Dataset material:
+++

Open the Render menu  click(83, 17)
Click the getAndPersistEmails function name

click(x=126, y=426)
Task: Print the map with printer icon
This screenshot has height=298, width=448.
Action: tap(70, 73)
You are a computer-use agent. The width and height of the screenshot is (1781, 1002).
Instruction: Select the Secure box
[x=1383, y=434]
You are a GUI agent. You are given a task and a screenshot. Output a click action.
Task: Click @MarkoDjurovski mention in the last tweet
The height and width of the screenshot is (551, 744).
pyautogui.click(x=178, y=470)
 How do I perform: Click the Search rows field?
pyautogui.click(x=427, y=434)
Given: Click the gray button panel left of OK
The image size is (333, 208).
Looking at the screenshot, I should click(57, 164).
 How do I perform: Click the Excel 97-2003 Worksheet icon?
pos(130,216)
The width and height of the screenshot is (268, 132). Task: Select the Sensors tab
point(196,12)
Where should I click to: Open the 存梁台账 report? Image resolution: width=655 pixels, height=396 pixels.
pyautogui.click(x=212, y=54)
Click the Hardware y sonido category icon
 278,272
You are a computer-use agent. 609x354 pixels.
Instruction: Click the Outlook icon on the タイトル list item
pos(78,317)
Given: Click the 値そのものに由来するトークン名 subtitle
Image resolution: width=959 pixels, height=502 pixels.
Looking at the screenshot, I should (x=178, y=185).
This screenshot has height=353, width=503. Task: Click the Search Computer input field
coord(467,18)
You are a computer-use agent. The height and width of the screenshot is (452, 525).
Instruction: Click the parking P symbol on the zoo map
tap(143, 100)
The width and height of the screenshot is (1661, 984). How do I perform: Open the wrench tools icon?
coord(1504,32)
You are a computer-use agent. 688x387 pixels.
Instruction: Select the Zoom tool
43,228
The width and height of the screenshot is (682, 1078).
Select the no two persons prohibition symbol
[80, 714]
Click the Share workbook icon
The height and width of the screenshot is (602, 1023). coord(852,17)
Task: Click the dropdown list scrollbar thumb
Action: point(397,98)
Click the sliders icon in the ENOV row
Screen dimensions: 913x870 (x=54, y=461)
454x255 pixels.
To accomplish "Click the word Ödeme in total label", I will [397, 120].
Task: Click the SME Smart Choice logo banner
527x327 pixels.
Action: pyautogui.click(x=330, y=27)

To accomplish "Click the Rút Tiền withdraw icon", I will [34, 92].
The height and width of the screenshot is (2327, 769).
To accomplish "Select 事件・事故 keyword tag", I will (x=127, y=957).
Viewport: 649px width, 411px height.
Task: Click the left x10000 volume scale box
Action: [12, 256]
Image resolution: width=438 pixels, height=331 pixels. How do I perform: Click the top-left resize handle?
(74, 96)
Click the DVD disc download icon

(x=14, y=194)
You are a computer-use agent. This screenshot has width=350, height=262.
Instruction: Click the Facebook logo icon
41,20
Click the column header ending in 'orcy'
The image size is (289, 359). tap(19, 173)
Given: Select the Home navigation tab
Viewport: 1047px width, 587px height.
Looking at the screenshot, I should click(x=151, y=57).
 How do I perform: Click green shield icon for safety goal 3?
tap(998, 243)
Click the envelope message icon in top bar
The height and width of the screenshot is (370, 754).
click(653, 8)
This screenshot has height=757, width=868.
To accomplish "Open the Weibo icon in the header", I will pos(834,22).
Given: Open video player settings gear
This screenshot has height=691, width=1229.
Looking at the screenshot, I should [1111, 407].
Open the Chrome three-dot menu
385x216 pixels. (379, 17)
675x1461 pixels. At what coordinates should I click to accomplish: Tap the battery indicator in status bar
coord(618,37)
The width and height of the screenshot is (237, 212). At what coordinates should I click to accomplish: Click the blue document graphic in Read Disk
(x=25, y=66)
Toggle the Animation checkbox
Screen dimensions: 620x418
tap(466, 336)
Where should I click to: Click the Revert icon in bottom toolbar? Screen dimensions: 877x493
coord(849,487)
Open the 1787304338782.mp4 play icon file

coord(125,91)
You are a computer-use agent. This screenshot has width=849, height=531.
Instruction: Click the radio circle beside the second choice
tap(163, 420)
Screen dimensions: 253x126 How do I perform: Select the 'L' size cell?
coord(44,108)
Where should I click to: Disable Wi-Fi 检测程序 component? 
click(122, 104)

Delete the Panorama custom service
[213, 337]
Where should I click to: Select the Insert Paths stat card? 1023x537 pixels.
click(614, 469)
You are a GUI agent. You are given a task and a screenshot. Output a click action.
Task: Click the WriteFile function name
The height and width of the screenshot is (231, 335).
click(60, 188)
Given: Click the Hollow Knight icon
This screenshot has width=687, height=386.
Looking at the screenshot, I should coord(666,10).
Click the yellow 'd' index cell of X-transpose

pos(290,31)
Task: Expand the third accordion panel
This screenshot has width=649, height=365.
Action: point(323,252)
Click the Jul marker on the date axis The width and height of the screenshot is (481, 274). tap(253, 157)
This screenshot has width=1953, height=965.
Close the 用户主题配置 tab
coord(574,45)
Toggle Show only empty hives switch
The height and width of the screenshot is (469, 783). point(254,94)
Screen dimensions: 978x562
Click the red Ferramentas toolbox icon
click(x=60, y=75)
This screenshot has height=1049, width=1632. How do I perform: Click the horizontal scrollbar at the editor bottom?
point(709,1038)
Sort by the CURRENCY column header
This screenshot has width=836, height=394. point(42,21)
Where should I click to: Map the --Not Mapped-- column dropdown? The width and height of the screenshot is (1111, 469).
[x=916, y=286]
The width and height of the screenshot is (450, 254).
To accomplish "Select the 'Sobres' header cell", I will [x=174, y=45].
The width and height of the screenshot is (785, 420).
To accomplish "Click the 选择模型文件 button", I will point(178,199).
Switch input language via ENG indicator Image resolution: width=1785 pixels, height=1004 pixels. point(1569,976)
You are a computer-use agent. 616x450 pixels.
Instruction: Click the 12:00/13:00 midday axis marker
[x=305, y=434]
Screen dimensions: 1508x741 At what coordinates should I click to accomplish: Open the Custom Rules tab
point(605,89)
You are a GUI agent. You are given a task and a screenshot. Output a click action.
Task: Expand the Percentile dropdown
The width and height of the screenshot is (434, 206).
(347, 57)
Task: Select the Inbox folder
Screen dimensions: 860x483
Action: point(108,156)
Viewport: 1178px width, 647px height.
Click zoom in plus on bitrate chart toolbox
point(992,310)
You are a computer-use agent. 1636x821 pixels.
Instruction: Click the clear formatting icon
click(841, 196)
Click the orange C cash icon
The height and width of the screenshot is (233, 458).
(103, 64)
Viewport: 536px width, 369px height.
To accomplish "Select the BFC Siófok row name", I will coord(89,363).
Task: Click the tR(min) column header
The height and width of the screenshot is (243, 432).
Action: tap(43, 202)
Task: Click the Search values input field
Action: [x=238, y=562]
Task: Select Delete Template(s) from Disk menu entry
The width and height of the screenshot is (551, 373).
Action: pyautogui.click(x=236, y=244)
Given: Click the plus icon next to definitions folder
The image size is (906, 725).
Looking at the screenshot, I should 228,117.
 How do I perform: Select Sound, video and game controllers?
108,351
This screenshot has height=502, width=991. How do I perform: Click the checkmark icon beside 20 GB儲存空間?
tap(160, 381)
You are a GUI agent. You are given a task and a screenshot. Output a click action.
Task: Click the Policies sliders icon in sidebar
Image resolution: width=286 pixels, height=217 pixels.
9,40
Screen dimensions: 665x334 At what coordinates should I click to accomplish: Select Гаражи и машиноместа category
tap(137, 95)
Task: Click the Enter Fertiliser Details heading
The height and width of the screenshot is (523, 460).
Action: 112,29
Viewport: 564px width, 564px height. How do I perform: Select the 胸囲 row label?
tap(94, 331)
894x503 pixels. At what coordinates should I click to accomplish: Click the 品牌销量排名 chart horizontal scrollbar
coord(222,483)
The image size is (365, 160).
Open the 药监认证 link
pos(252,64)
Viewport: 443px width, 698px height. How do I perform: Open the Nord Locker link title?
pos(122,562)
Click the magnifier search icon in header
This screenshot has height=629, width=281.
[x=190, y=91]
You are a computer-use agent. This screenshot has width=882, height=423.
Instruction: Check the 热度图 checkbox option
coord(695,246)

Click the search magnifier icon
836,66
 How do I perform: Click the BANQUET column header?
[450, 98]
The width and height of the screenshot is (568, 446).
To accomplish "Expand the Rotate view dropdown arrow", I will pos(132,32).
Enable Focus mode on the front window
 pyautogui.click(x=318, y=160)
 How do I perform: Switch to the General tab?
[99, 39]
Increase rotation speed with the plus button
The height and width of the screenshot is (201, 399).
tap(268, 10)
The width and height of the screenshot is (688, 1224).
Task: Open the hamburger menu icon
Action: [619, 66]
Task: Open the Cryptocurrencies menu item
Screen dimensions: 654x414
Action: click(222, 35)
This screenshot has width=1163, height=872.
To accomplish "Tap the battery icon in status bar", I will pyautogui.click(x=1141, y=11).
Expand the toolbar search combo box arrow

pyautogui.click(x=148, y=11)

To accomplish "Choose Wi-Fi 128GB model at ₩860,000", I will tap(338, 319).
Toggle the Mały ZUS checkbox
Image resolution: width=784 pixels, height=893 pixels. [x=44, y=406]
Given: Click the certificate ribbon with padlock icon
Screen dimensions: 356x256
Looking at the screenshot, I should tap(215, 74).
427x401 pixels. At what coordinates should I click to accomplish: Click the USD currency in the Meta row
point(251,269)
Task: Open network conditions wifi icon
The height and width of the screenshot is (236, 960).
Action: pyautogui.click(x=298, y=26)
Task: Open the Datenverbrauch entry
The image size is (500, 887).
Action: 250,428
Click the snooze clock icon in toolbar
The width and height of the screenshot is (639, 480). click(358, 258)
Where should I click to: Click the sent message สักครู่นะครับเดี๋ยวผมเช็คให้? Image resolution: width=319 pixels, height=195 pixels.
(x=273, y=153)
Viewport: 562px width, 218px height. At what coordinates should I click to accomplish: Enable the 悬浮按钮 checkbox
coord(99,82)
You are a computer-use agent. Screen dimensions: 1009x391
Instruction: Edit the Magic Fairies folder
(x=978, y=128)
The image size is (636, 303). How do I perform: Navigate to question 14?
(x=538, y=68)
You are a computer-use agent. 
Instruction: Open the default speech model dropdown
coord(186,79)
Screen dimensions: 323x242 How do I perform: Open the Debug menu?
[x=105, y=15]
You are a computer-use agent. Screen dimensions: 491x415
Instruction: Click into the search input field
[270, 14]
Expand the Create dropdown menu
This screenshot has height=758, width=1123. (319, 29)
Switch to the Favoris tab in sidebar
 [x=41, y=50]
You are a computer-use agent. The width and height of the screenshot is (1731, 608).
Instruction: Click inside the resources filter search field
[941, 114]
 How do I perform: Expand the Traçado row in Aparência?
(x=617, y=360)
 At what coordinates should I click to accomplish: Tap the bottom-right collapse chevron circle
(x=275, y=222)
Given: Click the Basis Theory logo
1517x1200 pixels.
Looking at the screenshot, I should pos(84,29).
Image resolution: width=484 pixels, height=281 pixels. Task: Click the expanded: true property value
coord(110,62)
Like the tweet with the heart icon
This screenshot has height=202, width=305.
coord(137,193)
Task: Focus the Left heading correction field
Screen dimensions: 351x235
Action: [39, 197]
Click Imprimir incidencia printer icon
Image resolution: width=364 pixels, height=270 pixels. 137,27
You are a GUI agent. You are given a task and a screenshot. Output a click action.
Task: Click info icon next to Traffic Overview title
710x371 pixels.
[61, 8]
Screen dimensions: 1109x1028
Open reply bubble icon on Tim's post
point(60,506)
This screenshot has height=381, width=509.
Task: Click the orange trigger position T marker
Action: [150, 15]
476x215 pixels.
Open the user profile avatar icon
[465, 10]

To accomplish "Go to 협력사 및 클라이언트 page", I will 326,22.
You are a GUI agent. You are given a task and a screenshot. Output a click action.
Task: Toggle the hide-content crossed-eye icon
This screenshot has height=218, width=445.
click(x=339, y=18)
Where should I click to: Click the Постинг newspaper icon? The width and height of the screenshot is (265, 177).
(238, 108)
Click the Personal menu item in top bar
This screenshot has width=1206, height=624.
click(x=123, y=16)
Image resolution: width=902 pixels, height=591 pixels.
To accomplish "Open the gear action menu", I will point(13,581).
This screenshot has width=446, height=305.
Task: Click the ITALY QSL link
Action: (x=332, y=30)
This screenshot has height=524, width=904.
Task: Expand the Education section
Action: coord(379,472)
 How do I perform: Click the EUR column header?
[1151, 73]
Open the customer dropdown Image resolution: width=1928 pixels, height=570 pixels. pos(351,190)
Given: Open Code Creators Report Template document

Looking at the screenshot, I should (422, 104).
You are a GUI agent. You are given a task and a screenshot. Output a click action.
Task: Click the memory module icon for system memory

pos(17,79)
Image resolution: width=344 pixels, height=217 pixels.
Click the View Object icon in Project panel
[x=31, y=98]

+++

AIM:
Reproduce the material above verbatim, from the line containing "This screenshot has height=1049, width=1632." through the line containing "[x=916, y=286]", including both of those lines.

RESPONSE TO THE TASK:
This screenshot has height=1049, width=1632. How do I perform: Click the horizontal scrollbar at the editor bottom?
point(709,1038)
Sort by the CURRENCY column header
This screenshot has width=836, height=394. point(42,21)
Where should I click to: Map the --Not Mapped-- column dropdown? The width and height of the screenshot is (1111, 469).
[x=916, y=286]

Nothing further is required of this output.